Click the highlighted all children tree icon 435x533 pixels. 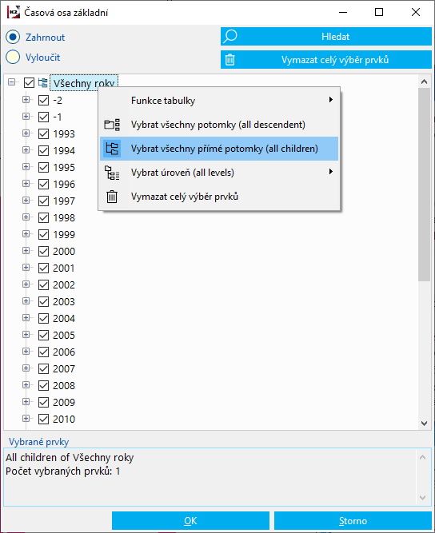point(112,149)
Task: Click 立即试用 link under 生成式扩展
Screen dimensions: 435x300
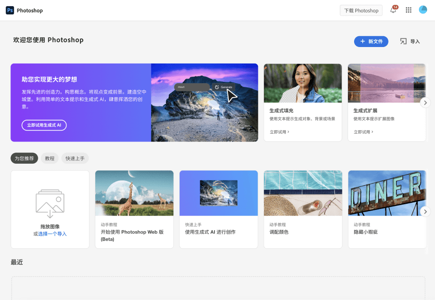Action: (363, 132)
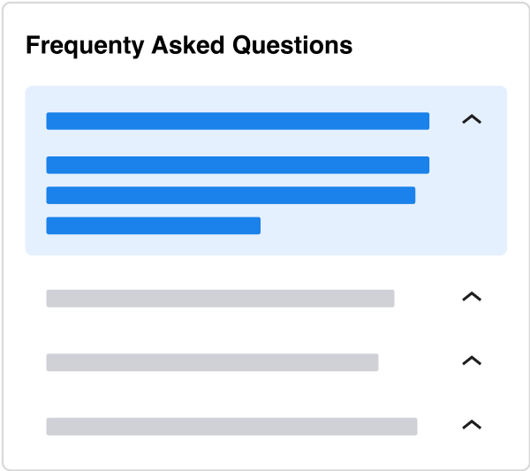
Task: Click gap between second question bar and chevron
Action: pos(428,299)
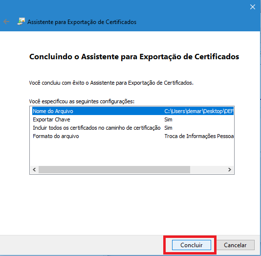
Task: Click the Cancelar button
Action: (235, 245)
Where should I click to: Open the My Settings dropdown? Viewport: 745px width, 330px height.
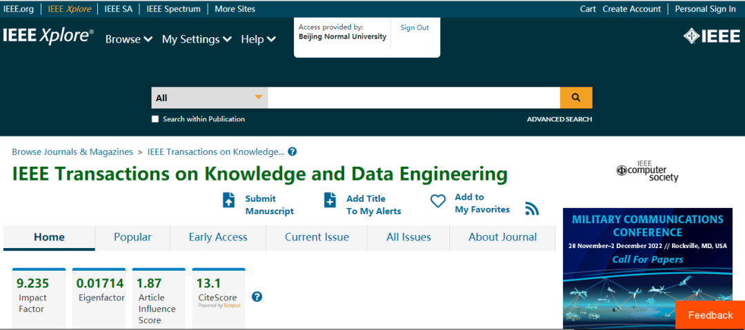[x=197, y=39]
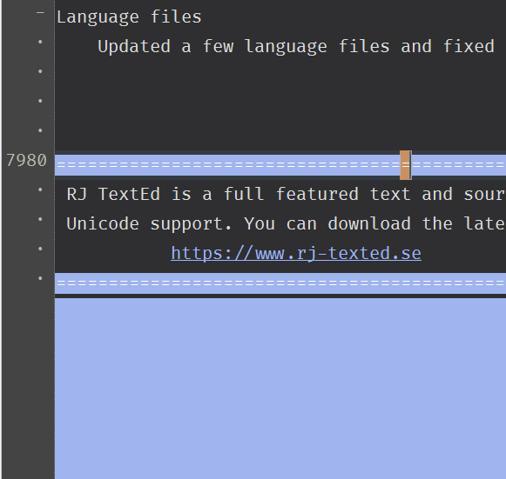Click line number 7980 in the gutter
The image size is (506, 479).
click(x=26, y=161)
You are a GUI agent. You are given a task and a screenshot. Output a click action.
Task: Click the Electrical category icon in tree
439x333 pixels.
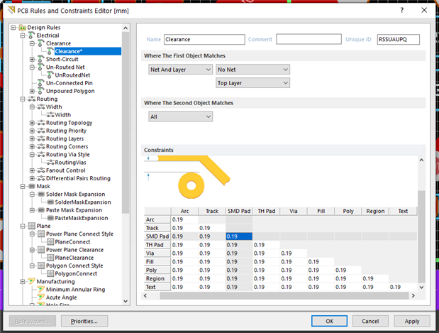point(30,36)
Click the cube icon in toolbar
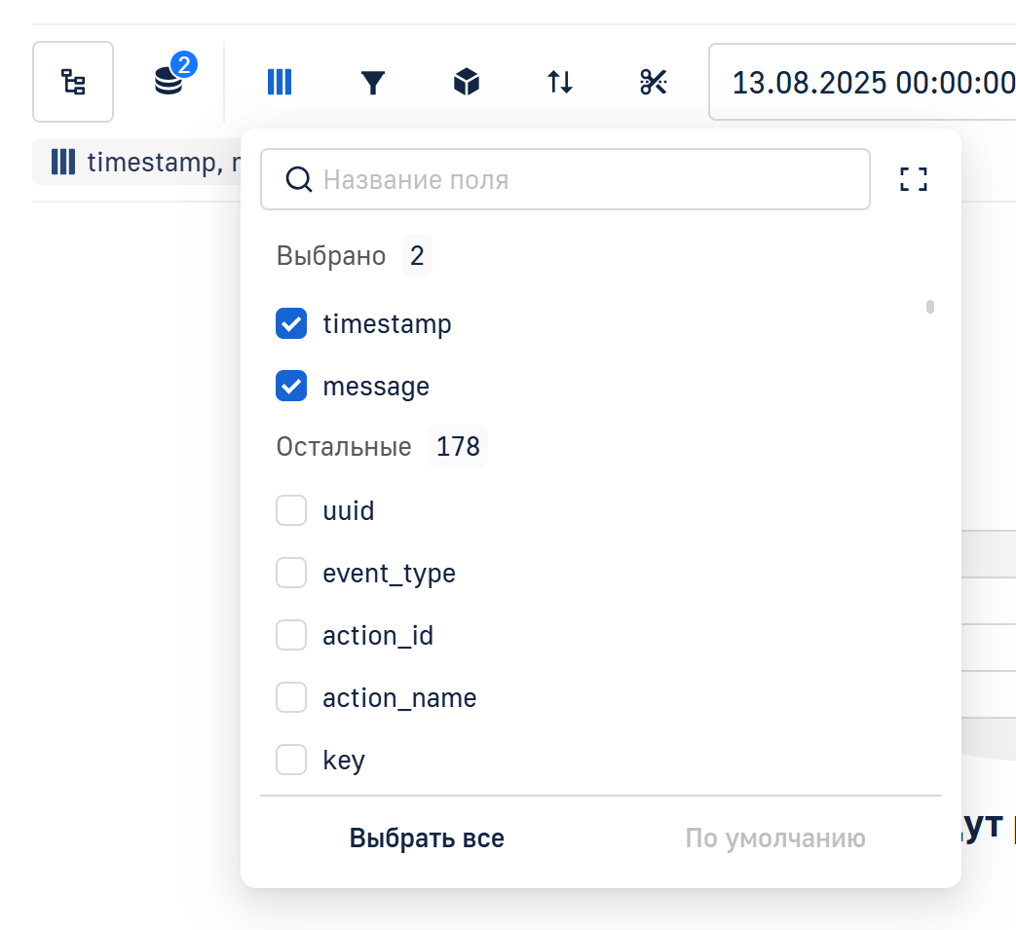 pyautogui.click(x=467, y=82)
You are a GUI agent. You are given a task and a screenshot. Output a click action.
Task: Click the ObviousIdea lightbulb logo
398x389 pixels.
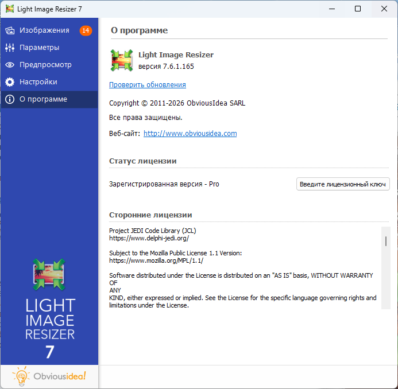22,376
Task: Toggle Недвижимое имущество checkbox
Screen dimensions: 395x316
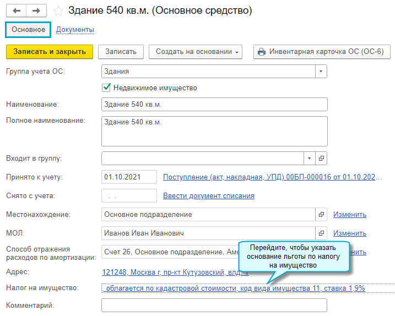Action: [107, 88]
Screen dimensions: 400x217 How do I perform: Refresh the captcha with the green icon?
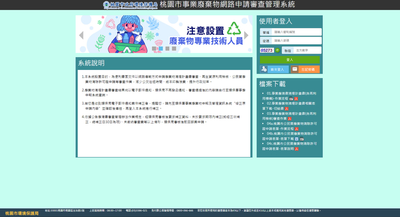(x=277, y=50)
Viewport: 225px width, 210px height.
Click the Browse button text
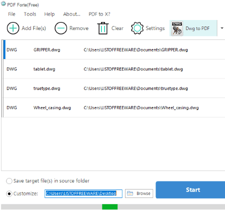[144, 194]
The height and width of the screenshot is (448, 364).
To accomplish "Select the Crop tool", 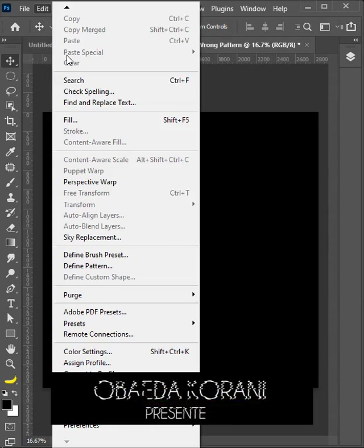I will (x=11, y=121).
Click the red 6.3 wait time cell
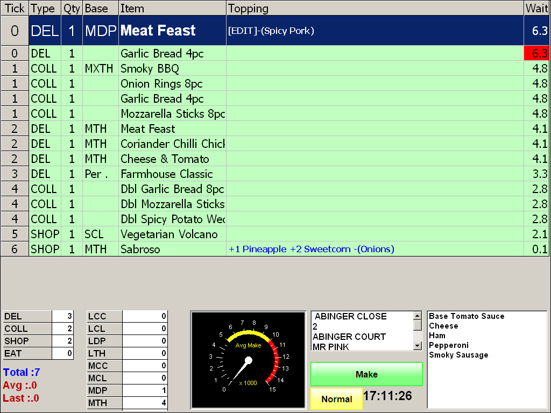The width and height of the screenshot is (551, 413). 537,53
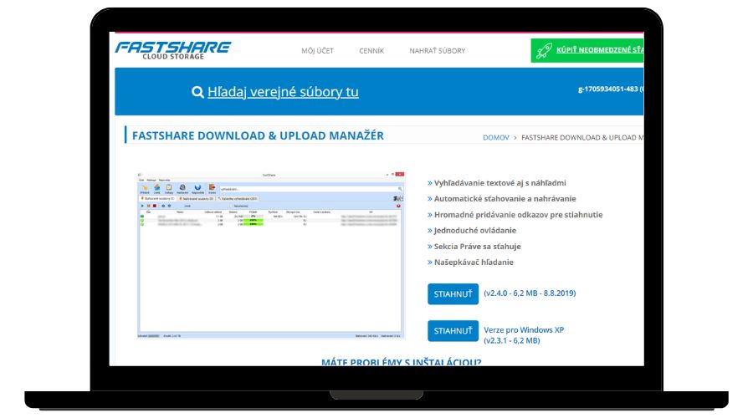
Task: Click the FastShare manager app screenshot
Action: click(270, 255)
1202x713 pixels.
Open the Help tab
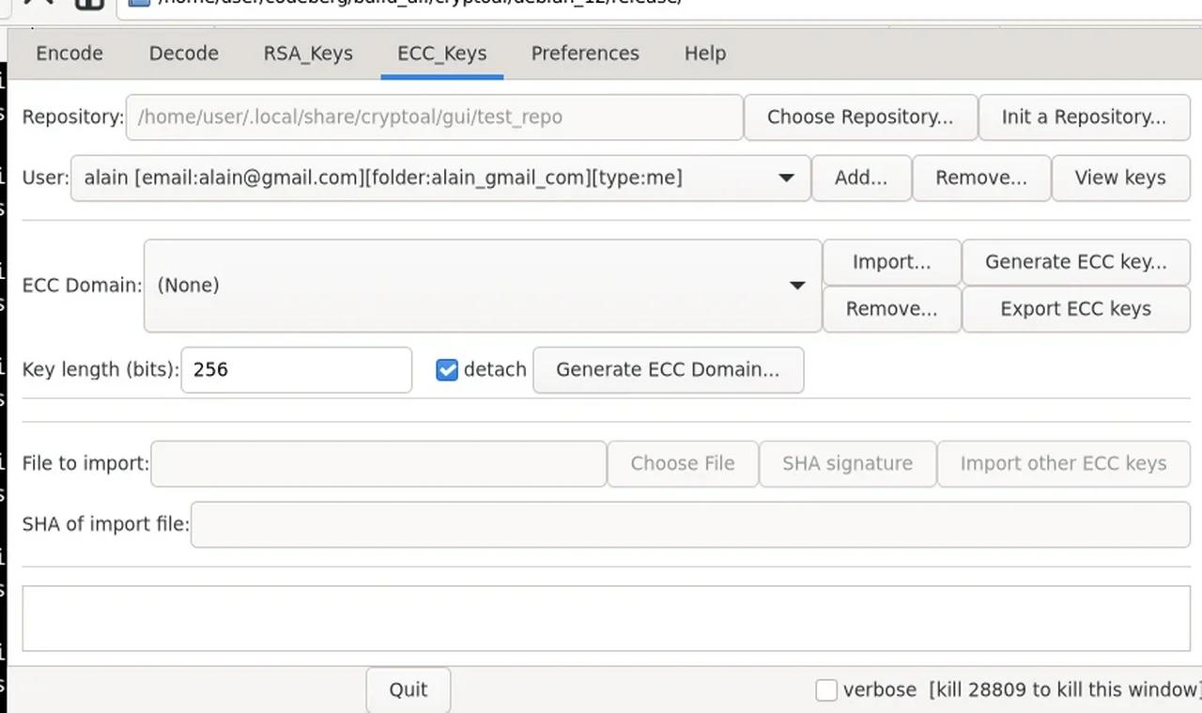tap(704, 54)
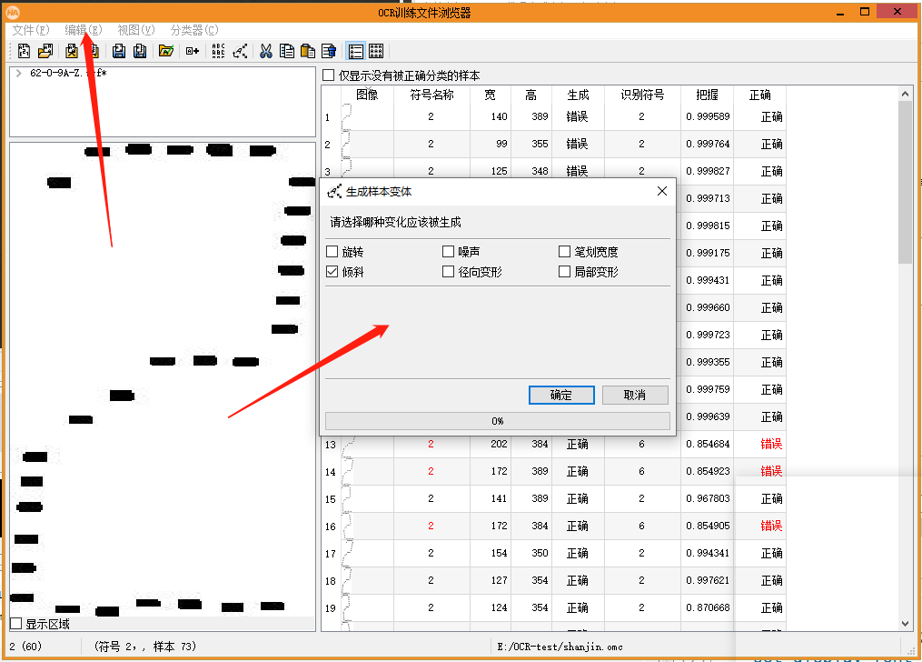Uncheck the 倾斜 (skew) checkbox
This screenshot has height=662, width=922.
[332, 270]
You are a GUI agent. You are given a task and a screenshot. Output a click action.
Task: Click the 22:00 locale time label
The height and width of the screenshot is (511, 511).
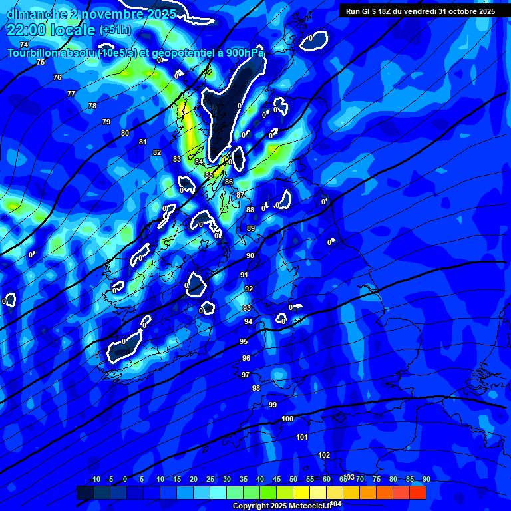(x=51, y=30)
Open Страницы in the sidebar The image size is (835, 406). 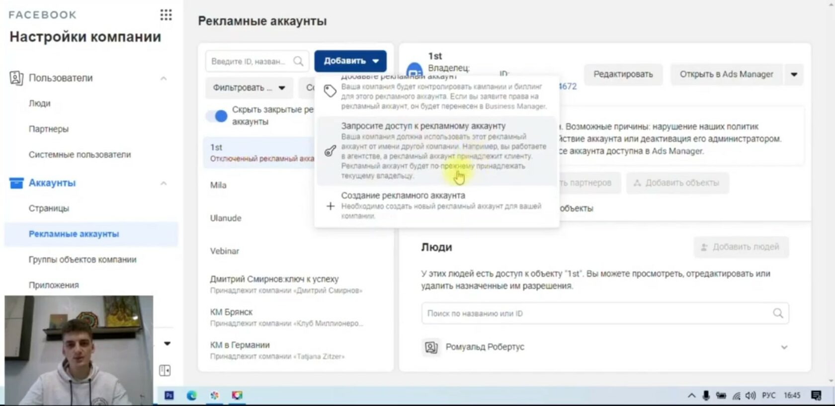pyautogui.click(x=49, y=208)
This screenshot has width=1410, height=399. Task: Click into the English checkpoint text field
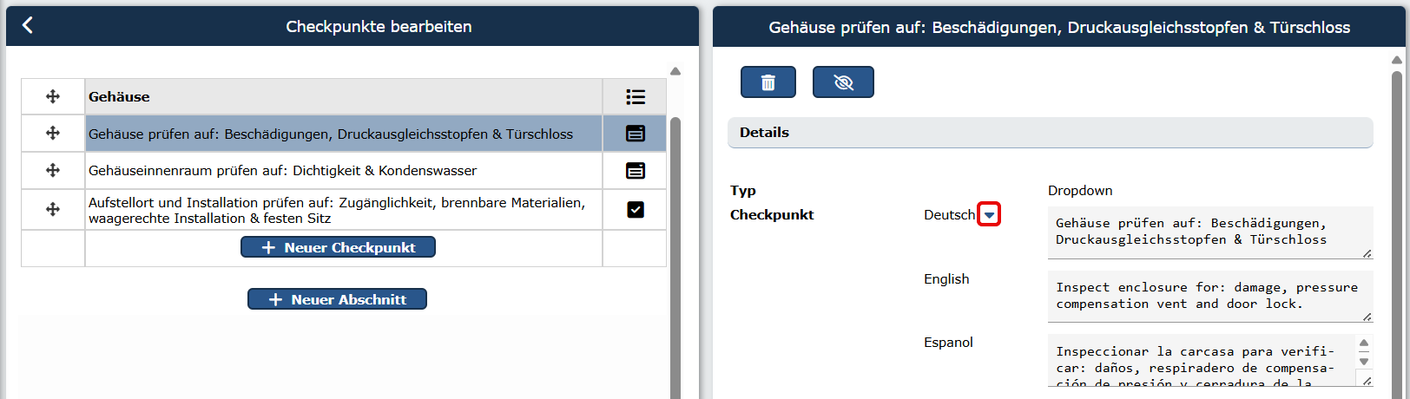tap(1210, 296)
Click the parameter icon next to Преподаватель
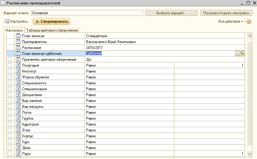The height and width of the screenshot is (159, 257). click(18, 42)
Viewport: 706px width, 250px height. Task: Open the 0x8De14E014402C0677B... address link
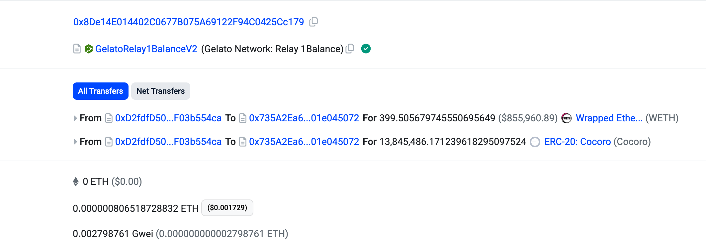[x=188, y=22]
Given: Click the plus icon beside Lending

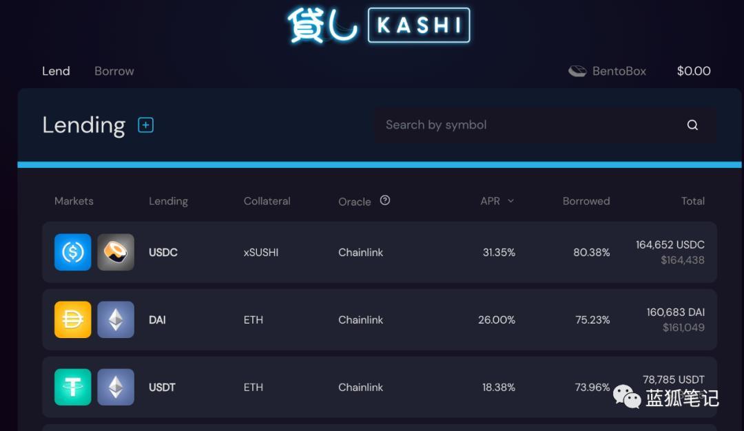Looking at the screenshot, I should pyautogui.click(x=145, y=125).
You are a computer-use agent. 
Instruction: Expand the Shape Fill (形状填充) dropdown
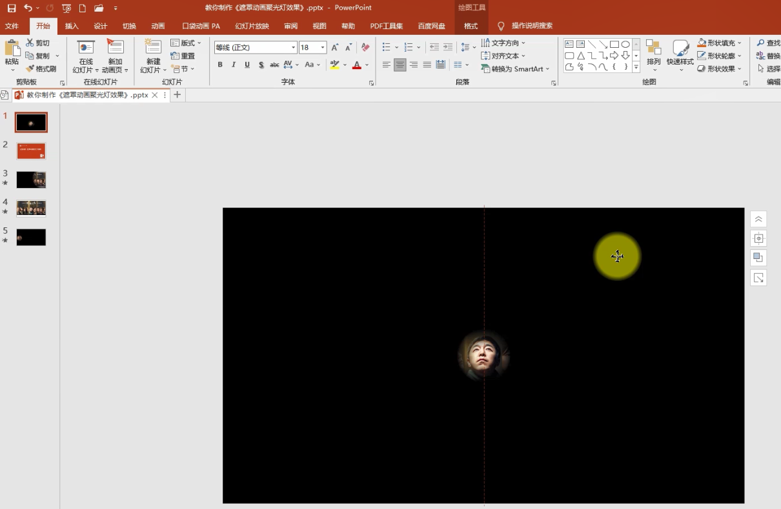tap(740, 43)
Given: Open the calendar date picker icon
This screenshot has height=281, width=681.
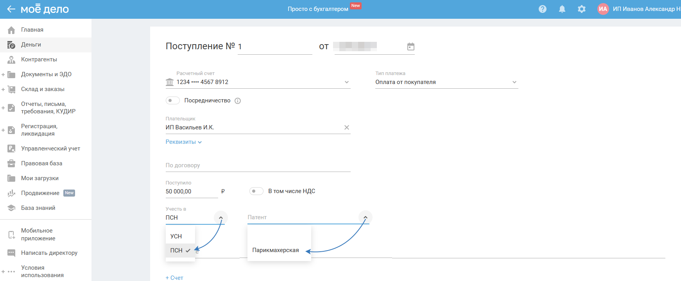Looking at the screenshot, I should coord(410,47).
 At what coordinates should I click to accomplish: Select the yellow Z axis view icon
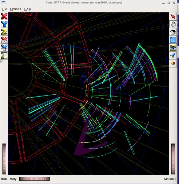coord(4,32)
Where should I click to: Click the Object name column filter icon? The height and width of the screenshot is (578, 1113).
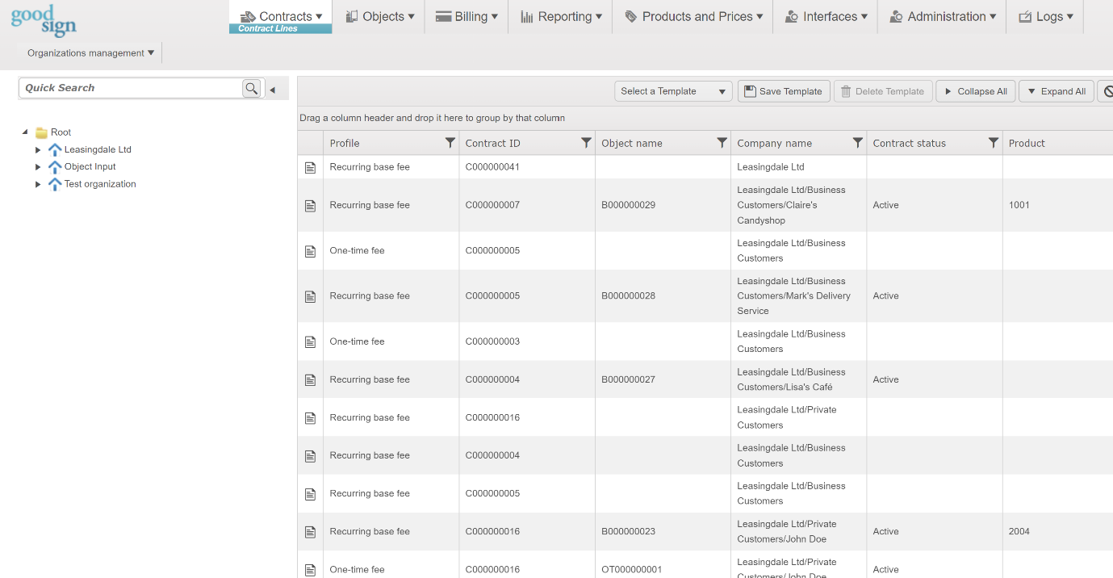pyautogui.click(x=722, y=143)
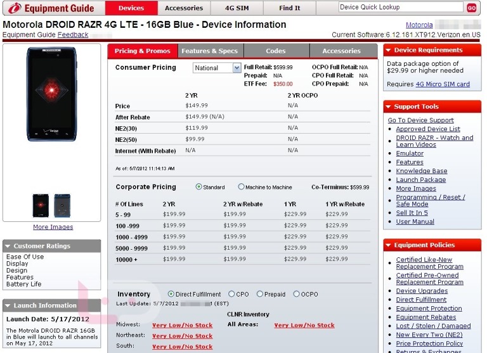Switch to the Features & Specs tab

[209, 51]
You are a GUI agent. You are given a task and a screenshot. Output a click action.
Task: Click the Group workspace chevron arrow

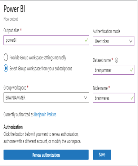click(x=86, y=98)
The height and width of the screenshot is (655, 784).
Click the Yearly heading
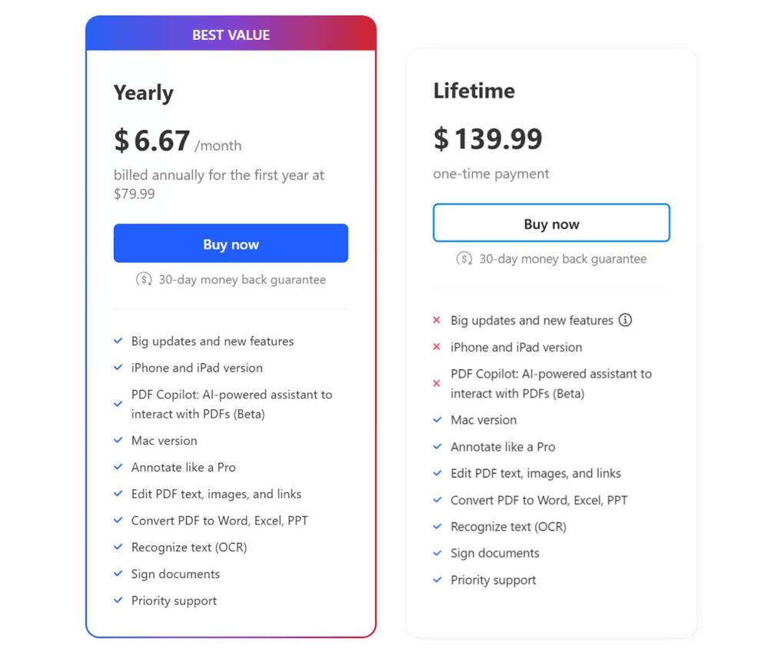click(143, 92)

■ What you should do ■
Among the entries above, take the lines from the one with "Task: Click the ObviousIdea lightbulb logo" through the one with "The height and width of the screenshot is (448, 364)." and retype them exactly, leaving out the pictures.

■ Answer box ■
Task: Click the ObviousIdea lightbulb logo
398x389 pixels.
22,376
Task: Toggle Недвижимое имущество checkbox
Screen dimensions: 395x316
Action: [107, 88]
Screen dimensions: 400x217 How do I perform: Refresh the captcha with the green icon?
(x=277, y=50)
Viewport: 225px width, 210px height.
Click the Browse button text
[144, 194]
The height and width of the screenshot is (448, 364).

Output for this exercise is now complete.